### The records
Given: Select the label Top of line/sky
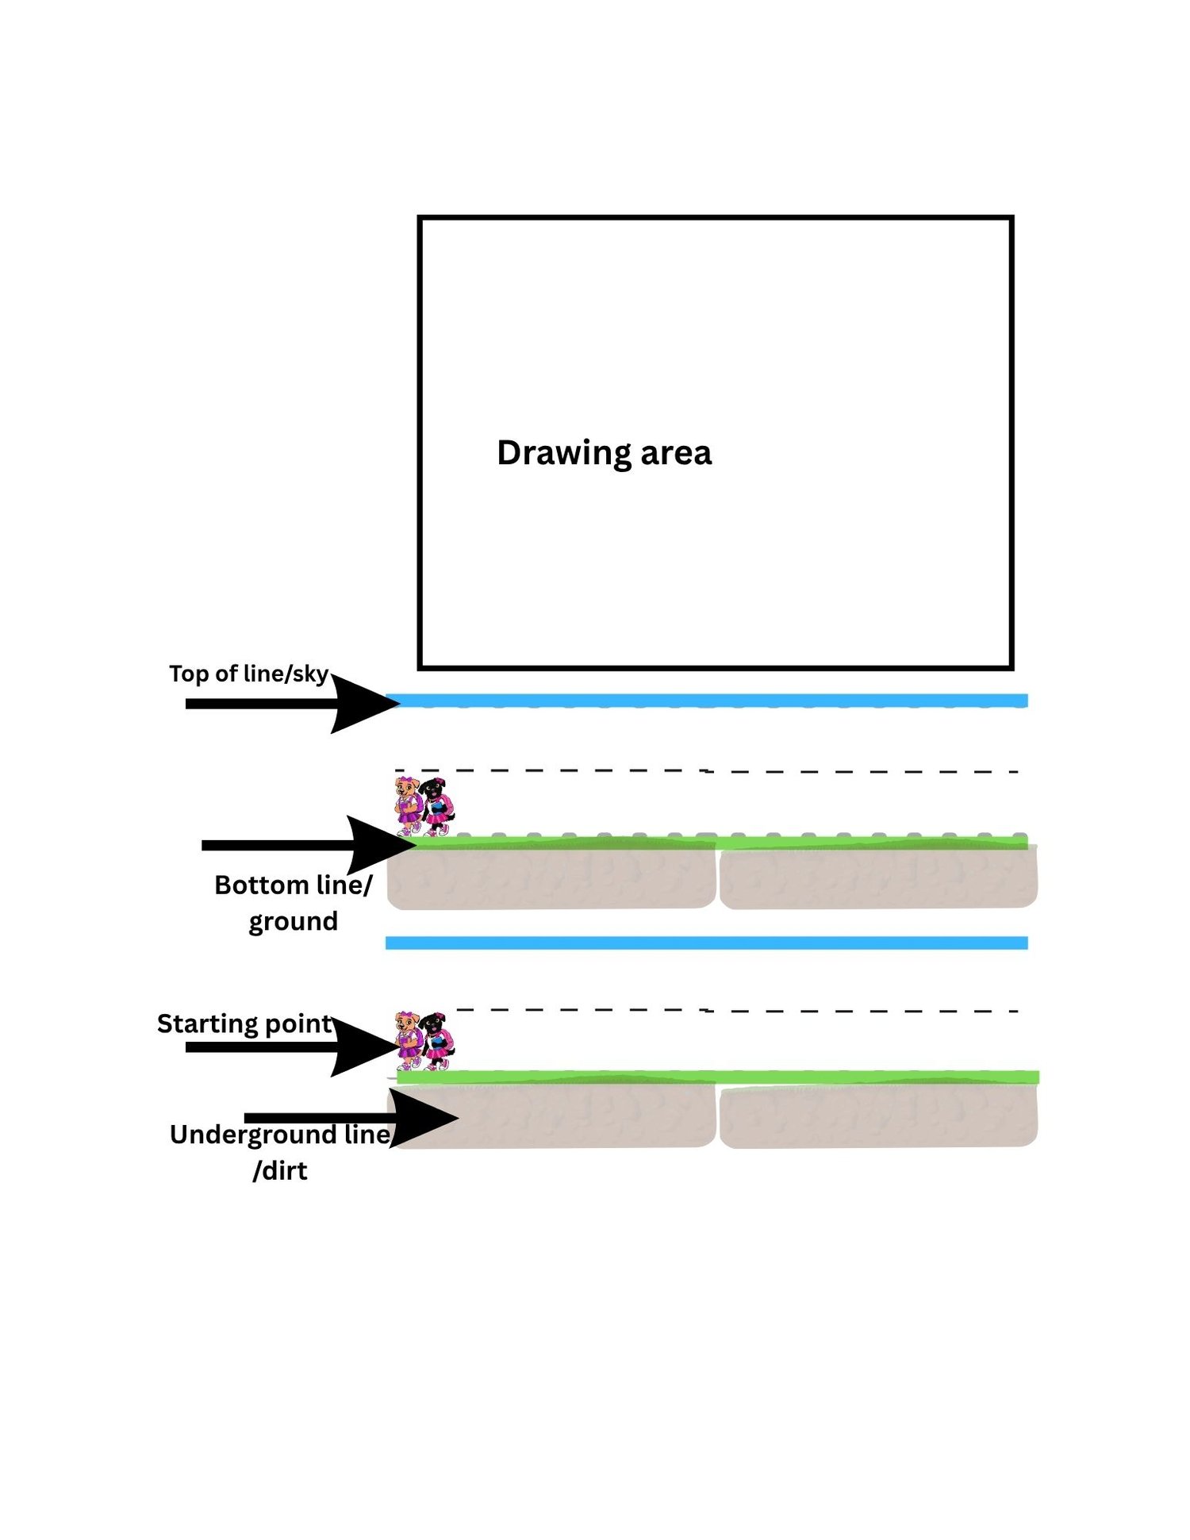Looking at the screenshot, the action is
...
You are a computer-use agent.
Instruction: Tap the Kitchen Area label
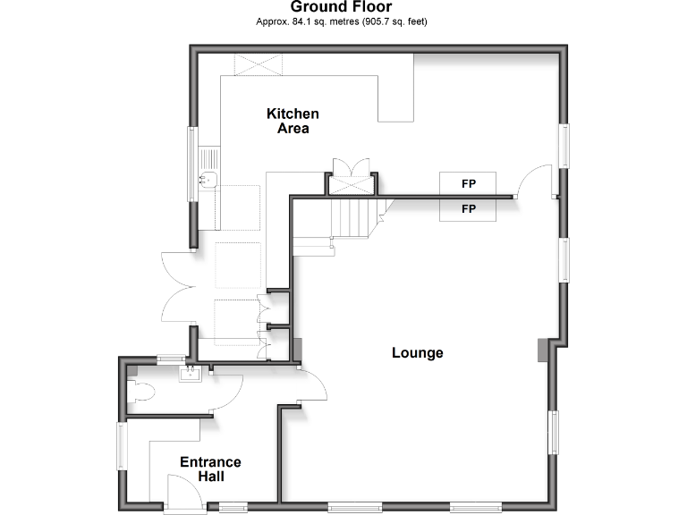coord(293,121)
==
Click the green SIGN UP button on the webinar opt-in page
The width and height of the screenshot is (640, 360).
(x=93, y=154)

### Exercise directions
State how many lines of the items above contain the string "label", treating uppercase and lowercase letters as distinct, and reply with that number alone.

### Task output
2